Data Cloud’s New High-Throughput, Low-Latency Service for Agentforce

In our “Engineering Energizers” Q&A series, we spotlight the engineering leaders transforming data management at Salesforce. Today, we feature Meghamala Ulavapalle, who leads the Unstructured Data Services (UDS) team within Data Cloud. Her team specializes in converting unstructured data into a valuable resource for AI-driven insights, personalized customer experiences, and automated decision-making.

Following the launch of Agentforce at Dreamforce 2024, Meghamala’s team helped scale unstructured data capabilities 3x— enabling fast, reliable ingestion and real-time search across millions of files. This new high-throughput, low-latency service is now a foundational layer of Data Cloud’s AI ecosystem.

Discover how her team eliminated costly data movement with Zero Copy for external data stores, optimized high-throughput indexing for millions of files, and developed scalable normalization strategies for various file types, all while pushing the boundaries of what’s possible in Data Cloud.

Unstructured data in action.

What is your team’s mission, and how does it support unstructured data ingestion and search indexing within Data Cloud?

The team is dedicated to helping our customers unlock the full potential of their unstructured data within Data Cloud. We believe data is essential for creating personalized experiences, driving analytics, and enabling automation.

Unstructured data, which makes up about 80% of customer information, comes in various formats like audio, video, and documents. Processing this data can be complex and challenging. To address these issues, the team is developing advanced capabilities within Data Cloud to seamlessly ingest, index, and search this diverse data.

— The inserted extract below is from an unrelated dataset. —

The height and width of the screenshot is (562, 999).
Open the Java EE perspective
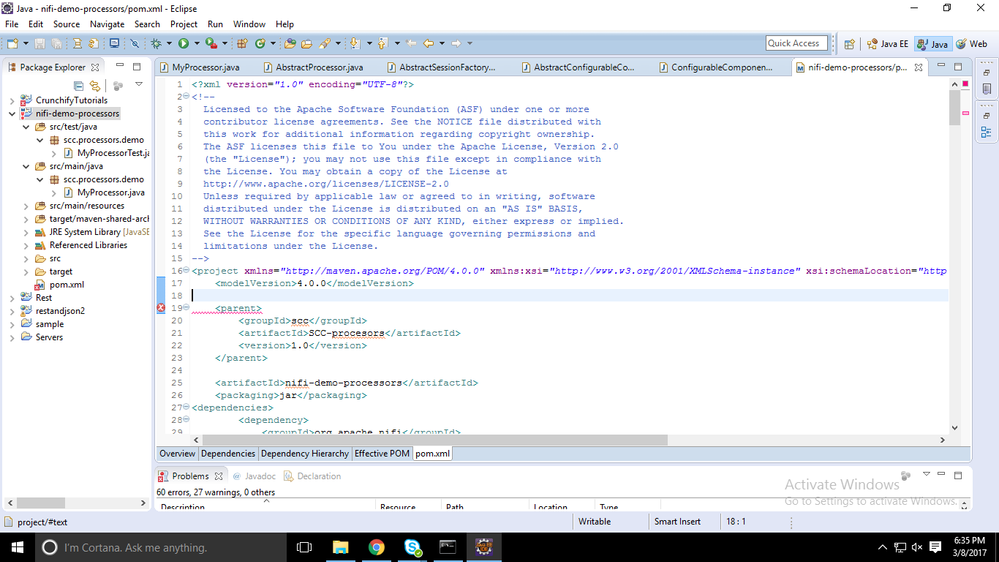(888, 43)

These newly built capabilities form the backbone of the infrastructure powering Agentforce, enabling fast, scalable access to unstructured content for intelligent agents and real-time experiences. By making unstructured data searchable and indexable, we ensure it can be used in AI models that enhance personalized interactions and drive intelligent decision-making across the platform.

What’s the toughest ingestion bottleneck your team encountered, and what engineering changes helped eliminate it?

Managing large volumes of unstructured customer data across multiple external systems is a significant challenge. Traditional methods of copying this data into Data Cloud are inefficient and costly. To address this, the team developed the Zero Copy solution for external data stores. This solution allows Data Cloud to directly access customer data in existing cloud storage systems like AWS S3, Azure Blob Storage, and Google Cloud Storage without moving or duplicating files.

By leveraging the native file notification capabilities of these blob stores, customers can configure their storage buckets to notify Data Cloud of any new, updated, or deleted files. This design supports near real-time data ingestion, reduces latency, cuts data transfer costs, and simplifies setup by using existing infrastructure.

The team also created a direct ingestion path for Salesforce file attachments, eliminating the need to move these files to external blob stores. Support was extended to other common enterprise platforms, including Google Drive, SharePoint, Confluence, and Sitemaps, ensuring a seamless and efficient data pipeline for various customer use cases.

When handling millions of unstructured files, what was your biggest failure point in indexing, and how did you rebuild around it?

Scaling the indexing pipeline to manage millions of unstructured files posed a major challenge, particularly in generating embeddings with low latency. Converting diverse text and media into numerical vectors using machine learning models is a computationally intensive task.

Initially, the team faced frequent job timeouts, failures, and long processing times. To tackle these issues, they moved embedding tasks to high-performance computing environments, using instances with more CPU power and selectively leveraging GPUs. This shift dramatically increased throughput and minimized job failures.

They then optimized Apache Spark jobs, which are crucial for distributed processing. By improving data partitioning, minimizing shuffle operations, and fine-tuning resource allocation, they enhanced the performance of their existing infrastructure.

Lastly, while dealing with embedding models, the team adopted a dynamic approach. They chose to inline the embedding models for straightforward, low-latency requirements but made batched calls to hosted services when cutting-edge models were involved. This strategy effectively reduced both latency and costs.

What’s been your hardest challenge in normalizing diverse file types without degrading search quality?

Handling the normalization of a vast array of file types in Data Cloud was a major technical obstacle. The team needed a scalable way to process everything from text documents such as PDFs and Word files to audio, video, and images, without creating individual pipelines for each format.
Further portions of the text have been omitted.